*SET PROBLEM*:
Report every line of the data below that contains the string "Save". Case matters, so count only matches with the same capitalization.

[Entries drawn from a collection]
───

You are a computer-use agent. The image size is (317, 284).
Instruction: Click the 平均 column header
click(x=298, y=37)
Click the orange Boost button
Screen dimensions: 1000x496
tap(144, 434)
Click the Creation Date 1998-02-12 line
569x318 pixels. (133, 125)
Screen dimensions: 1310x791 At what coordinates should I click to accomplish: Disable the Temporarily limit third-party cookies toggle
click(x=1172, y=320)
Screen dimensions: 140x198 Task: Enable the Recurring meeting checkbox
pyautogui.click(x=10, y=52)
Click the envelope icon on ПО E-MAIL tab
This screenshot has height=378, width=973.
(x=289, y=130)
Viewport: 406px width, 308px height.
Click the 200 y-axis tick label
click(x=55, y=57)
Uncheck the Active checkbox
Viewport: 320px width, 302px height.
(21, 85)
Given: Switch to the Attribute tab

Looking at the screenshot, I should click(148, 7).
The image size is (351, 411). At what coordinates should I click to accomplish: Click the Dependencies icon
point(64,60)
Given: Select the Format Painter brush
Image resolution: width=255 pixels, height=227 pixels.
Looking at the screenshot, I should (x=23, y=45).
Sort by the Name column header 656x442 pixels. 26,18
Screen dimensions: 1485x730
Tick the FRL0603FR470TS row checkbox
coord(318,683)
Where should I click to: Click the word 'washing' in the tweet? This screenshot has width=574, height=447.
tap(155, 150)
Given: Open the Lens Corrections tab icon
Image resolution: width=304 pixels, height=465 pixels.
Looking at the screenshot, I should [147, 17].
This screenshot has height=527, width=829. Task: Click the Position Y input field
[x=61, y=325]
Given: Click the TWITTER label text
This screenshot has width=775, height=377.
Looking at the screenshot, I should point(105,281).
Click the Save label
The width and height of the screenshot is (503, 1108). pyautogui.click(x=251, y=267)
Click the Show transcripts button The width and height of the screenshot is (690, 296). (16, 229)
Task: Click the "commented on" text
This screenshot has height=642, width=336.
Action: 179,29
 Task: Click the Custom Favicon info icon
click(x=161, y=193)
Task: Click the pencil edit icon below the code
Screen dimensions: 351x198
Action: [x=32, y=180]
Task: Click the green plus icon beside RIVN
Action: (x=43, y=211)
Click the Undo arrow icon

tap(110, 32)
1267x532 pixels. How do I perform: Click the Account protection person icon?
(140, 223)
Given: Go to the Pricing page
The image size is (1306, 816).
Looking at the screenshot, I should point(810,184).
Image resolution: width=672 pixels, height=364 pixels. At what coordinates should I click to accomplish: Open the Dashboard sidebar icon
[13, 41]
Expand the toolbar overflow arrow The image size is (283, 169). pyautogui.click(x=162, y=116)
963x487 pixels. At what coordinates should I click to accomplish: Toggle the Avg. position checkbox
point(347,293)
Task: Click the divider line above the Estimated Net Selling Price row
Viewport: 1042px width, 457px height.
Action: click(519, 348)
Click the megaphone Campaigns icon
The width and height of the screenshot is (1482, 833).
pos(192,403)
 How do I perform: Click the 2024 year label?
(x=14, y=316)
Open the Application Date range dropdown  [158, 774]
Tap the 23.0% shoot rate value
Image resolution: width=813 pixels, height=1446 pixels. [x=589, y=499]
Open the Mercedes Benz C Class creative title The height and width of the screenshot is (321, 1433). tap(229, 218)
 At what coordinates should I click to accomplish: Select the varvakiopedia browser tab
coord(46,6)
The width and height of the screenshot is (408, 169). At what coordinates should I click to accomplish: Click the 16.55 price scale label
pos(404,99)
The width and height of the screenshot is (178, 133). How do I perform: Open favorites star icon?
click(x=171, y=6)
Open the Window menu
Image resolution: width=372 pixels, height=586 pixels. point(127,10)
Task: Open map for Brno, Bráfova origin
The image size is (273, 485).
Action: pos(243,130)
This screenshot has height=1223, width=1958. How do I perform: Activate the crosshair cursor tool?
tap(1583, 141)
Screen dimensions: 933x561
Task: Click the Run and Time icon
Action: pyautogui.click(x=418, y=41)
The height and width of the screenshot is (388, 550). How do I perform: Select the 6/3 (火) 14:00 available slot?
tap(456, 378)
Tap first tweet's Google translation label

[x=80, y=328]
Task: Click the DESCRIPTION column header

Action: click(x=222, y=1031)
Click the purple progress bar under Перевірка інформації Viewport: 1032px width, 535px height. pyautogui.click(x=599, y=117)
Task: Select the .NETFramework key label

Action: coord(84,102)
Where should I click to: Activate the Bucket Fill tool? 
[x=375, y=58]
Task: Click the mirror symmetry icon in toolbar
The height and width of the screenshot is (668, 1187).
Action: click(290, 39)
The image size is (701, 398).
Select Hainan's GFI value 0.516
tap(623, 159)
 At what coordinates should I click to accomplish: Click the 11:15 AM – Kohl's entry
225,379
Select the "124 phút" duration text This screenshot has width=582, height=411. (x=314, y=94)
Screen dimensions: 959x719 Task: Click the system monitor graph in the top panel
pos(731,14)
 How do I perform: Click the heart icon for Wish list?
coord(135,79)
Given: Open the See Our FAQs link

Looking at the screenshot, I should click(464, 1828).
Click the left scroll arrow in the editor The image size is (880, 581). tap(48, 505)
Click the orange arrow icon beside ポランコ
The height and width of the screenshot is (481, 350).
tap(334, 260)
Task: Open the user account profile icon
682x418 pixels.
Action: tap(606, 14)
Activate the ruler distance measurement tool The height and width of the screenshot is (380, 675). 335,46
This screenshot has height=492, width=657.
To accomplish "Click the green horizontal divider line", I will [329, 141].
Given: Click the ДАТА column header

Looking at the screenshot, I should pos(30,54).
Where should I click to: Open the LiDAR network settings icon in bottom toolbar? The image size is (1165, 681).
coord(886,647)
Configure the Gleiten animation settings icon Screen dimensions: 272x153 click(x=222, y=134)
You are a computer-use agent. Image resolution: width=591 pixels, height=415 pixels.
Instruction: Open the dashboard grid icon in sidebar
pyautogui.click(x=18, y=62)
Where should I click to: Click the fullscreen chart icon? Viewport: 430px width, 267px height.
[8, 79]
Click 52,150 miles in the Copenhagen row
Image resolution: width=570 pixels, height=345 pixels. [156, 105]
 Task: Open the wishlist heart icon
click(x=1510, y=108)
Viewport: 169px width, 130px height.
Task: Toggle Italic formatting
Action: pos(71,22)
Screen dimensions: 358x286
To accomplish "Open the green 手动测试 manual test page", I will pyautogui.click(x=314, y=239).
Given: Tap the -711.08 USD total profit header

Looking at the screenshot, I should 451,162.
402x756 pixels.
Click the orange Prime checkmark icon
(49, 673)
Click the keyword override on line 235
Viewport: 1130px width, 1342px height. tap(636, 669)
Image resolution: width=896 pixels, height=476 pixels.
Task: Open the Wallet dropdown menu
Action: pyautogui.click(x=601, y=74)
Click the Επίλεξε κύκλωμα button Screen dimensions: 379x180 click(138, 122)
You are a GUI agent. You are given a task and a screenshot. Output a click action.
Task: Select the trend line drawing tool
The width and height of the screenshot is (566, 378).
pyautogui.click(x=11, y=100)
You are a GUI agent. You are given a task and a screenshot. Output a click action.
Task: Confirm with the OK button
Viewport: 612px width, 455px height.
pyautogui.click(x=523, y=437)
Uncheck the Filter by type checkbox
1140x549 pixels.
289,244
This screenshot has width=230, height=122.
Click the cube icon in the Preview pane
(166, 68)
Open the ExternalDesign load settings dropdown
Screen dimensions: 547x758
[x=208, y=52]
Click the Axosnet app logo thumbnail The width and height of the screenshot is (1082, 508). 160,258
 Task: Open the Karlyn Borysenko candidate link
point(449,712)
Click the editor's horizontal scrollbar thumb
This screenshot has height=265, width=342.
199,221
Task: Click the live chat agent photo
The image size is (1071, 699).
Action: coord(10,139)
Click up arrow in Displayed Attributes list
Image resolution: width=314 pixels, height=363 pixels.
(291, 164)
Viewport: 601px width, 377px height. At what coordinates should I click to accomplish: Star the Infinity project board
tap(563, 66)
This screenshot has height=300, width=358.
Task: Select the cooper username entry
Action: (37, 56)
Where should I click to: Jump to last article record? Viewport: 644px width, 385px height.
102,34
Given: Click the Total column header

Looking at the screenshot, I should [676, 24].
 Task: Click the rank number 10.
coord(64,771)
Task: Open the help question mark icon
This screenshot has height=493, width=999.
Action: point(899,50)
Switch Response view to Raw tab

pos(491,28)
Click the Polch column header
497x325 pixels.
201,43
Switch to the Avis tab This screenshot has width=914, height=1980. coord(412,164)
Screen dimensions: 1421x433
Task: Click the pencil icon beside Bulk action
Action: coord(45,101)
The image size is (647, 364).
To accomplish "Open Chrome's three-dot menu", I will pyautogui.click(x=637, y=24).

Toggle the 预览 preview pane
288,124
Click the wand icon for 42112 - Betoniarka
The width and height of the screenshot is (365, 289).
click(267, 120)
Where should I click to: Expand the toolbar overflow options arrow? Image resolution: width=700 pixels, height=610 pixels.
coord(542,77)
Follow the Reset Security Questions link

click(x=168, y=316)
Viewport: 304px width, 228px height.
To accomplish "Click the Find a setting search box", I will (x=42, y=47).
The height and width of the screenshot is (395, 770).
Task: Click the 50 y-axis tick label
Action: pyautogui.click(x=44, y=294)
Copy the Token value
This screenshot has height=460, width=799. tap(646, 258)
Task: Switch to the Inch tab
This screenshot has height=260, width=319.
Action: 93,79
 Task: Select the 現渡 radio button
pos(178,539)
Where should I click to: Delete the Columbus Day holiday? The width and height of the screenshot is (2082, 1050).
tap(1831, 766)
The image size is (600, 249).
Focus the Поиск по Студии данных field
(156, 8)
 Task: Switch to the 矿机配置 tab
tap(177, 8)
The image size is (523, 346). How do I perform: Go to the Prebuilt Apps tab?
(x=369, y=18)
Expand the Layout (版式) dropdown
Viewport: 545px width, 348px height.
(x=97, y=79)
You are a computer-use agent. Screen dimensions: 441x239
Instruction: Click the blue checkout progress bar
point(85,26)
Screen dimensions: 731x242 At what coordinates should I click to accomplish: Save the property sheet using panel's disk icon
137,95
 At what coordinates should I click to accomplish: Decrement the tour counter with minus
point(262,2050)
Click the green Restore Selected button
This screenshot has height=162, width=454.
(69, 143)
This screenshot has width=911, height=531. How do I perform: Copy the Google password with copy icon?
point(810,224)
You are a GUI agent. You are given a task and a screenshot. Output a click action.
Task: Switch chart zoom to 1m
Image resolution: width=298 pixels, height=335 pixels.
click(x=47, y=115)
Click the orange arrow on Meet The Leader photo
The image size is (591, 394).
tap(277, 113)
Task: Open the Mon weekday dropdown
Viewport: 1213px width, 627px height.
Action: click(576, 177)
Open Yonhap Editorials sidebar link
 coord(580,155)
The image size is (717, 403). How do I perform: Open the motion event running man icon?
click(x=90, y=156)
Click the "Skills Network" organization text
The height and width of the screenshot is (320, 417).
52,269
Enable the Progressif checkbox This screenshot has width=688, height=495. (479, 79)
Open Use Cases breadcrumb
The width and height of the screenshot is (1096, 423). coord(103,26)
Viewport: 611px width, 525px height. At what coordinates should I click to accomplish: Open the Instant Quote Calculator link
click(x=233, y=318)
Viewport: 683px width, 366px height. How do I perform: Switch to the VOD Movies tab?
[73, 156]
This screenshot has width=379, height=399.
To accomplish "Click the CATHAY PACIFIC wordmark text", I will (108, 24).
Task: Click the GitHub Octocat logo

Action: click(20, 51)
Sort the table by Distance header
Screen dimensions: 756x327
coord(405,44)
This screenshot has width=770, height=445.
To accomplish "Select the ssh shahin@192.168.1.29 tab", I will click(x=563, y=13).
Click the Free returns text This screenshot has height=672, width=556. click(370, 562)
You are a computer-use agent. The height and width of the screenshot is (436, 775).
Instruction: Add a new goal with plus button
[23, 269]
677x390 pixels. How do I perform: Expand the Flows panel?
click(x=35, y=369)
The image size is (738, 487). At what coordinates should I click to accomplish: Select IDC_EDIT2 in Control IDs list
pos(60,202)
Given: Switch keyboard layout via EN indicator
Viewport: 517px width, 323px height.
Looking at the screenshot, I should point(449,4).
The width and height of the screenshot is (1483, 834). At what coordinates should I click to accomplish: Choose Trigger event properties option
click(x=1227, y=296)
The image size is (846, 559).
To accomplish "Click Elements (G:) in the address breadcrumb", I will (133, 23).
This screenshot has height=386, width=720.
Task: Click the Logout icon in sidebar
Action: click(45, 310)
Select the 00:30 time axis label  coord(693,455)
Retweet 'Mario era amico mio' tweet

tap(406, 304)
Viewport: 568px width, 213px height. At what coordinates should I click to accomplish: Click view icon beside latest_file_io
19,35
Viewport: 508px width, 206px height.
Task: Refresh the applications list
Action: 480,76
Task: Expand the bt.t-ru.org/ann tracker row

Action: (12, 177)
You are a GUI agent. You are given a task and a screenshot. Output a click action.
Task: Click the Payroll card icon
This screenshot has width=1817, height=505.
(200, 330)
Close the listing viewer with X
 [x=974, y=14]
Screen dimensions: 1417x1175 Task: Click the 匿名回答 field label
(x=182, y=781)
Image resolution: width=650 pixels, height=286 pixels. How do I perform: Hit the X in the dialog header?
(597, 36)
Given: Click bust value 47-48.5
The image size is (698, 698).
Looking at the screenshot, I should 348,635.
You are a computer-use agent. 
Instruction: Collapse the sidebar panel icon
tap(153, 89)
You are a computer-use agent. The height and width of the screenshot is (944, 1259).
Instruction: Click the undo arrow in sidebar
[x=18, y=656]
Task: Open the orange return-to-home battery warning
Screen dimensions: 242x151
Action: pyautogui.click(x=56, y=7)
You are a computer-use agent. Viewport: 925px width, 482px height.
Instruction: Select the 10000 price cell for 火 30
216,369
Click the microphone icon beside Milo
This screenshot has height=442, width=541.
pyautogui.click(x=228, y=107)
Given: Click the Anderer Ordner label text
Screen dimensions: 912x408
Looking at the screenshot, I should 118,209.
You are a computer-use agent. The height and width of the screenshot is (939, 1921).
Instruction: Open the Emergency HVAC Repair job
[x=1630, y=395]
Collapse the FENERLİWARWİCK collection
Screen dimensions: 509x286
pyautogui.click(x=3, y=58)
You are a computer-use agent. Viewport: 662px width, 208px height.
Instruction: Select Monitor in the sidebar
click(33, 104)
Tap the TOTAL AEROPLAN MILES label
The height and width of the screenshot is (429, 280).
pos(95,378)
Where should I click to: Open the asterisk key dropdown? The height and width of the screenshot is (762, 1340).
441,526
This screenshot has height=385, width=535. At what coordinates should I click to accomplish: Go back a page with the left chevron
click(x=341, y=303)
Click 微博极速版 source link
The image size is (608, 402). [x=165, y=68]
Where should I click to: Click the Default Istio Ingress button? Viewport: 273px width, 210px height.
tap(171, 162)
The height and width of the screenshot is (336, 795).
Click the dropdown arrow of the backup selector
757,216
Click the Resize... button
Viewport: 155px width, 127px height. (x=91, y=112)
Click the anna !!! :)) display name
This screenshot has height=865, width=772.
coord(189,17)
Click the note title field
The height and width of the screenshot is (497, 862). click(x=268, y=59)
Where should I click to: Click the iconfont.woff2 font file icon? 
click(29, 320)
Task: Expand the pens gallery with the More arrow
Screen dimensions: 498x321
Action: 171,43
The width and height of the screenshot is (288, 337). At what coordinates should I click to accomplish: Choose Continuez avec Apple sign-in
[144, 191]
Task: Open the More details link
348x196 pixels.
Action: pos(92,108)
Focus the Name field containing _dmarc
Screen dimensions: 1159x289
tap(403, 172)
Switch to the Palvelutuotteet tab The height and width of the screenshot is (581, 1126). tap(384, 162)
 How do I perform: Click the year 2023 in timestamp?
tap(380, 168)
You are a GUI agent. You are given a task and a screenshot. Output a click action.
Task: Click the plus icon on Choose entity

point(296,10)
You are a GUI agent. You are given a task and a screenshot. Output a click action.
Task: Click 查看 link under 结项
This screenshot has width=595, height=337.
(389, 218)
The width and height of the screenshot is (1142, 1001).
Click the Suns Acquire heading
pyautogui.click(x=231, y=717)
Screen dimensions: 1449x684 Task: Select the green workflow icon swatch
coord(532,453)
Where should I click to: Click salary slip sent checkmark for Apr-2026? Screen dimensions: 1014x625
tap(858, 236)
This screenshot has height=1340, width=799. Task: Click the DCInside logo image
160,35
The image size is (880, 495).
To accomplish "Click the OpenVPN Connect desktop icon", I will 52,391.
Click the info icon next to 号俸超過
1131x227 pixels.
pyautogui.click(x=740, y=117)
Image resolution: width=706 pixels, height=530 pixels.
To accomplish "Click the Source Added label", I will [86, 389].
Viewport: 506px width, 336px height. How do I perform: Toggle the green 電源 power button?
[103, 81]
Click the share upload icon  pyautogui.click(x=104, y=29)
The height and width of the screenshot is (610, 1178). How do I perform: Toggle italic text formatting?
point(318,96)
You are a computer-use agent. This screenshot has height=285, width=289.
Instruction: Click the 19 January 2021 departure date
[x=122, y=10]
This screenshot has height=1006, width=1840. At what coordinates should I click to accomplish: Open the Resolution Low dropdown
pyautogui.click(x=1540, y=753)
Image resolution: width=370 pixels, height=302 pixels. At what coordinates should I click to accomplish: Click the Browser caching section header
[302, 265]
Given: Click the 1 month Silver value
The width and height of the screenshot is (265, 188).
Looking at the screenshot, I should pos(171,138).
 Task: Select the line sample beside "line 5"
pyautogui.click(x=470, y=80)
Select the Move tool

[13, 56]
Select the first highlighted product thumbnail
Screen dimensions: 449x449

───

*RESULT BELOW*:
Click the Save label
Screen dimensions: 731x242 At what coordinates should I click to accomplish: Save the property sheet using panel's disk icon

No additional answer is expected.